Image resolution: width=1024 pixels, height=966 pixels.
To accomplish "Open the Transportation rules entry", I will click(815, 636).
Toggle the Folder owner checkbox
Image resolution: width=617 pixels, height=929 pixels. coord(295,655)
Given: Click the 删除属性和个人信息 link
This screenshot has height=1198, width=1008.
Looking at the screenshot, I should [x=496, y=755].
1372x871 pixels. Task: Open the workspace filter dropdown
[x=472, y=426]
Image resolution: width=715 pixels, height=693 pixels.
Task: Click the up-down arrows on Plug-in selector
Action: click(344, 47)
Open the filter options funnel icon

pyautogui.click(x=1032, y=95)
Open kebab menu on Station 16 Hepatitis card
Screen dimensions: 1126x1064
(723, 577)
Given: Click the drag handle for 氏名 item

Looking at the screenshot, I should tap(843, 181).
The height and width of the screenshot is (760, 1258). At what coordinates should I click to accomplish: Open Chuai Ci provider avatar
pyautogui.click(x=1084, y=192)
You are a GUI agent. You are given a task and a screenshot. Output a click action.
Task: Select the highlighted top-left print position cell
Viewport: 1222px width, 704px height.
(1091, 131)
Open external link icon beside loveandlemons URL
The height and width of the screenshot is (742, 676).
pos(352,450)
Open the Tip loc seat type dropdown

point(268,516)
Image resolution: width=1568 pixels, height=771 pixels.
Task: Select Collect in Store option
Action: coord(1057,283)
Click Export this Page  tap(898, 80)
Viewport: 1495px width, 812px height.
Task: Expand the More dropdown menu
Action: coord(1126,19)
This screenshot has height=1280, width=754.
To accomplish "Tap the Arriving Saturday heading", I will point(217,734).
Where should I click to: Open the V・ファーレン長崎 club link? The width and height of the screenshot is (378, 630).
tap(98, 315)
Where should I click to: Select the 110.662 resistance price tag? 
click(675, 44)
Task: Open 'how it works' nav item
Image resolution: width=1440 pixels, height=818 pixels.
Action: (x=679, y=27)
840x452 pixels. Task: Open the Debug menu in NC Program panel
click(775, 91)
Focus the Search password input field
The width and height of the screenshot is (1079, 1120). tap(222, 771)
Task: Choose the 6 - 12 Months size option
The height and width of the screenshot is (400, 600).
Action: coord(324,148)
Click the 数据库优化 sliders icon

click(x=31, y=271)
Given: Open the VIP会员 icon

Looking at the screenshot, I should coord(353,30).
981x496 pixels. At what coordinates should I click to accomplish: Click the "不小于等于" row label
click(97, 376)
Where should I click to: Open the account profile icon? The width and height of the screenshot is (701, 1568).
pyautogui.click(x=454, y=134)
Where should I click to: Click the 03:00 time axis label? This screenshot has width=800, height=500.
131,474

(EXERCISE):
Copy every record above exactly as it appears.

(RESPONSE):
Image resolution: width=1024 pixels, height=966 pixels.
To accomplish "Open the Transportation rules entry", I will click(815, 636).
Toggle the Folder owner checkbox
Image resolution: width=617 pixels, height=929 pixels. coord(295,655)
Given: Click the 删除属性和个人信息 link
This screenshot has height=1198, width=1008.
Looking at the screenshot, I should [x=496, y=755].
1372x871 pixels. Task: Open the workspace filter dropdown
[x=472, y=426]
Image resolution: width=715 pixels, height=693 pixels.
Task: Click the up-down arrows on Plug-in selector
Action: click(344, 47)
Open the filter options funnel icon

pyautogui.click(x=1032, y=95)
Open kebab menu on Station 16 Hepatitis card
Screen dimensions: 1126x1064
(723, 577)
Given: Click the drag handle for 氏名 item

Looking at the screenshot, I should tap(843, 181).
The height and width of the screenshot is (760, 1258). At what coordinates should I click to accomplish: Open Chuai Ci provider avatar
pyautogui.click(x=1084, y=192)
You are a GUI agent. You are given a task and a screenshot. Output a click action.
Task: Select the highlighted top-left print position cell
Viewport: 1222px width, 704px height.
(1091, 131)
Open external link icon beside loveandlemons URL
The height and width of the screenshot is (742, 676).
pos(352,450)
Open the Tip loc seat type dropdown

point(268,516)
Image resolution: width=1568 pixels, height=771 pixels.
Task: Select Collect in Store option
Action: coord(1057,283)
Click Export this Page  tap(898, 80)
Viewport: 1495px width, 812px height.
Task: Expand the More dropdown menu
Action: coord(1126,19)
This screenshot has height=1280, width=754.
To accomplish "Tap the Arriving Saturday heading", I will point(217,734).
Where should I click to: Open the V・ファーレン長崎 club link? The width and height of the screenshot is (378, 630).
tap(98, 315)
Where should I click to: Select the 110.662 resistance price tag? 
click(675, 44)
Task: Open 'how it works' nav item
Image resolution: width=1440 pixels, height=818 pixels.
Action: (x=679, y=27)
840x452 pixels. Task: Open the Debug menu in NC Program panel
click(775, 91)
Focus the Search password input field
The width and height of the screenshot is (1079, 1120). tap(222, 771)
Task: Choose the 6 - 12 Months size option
The height and width of the screenshot is (400, 600).
Action: coord(324,148)
Click the 数据库优化 sliders icon

click(x=31, y=271)
Given: Open the VIP会员 icon

Looking at the screenshot, I should coord(353,30).
981x496 pixels. At what coordinates should I click to accomplish: Click the "不小于等于" row label
click(97, 376)
Where should I click to: Open the account profile icon? The width and height of the screenshot is (701, 1568).
pyautogui.click(x=454, y=134)
Where should I click to: Click the 03:00 time axis label? This screenshot has width=800, height=500.
131,474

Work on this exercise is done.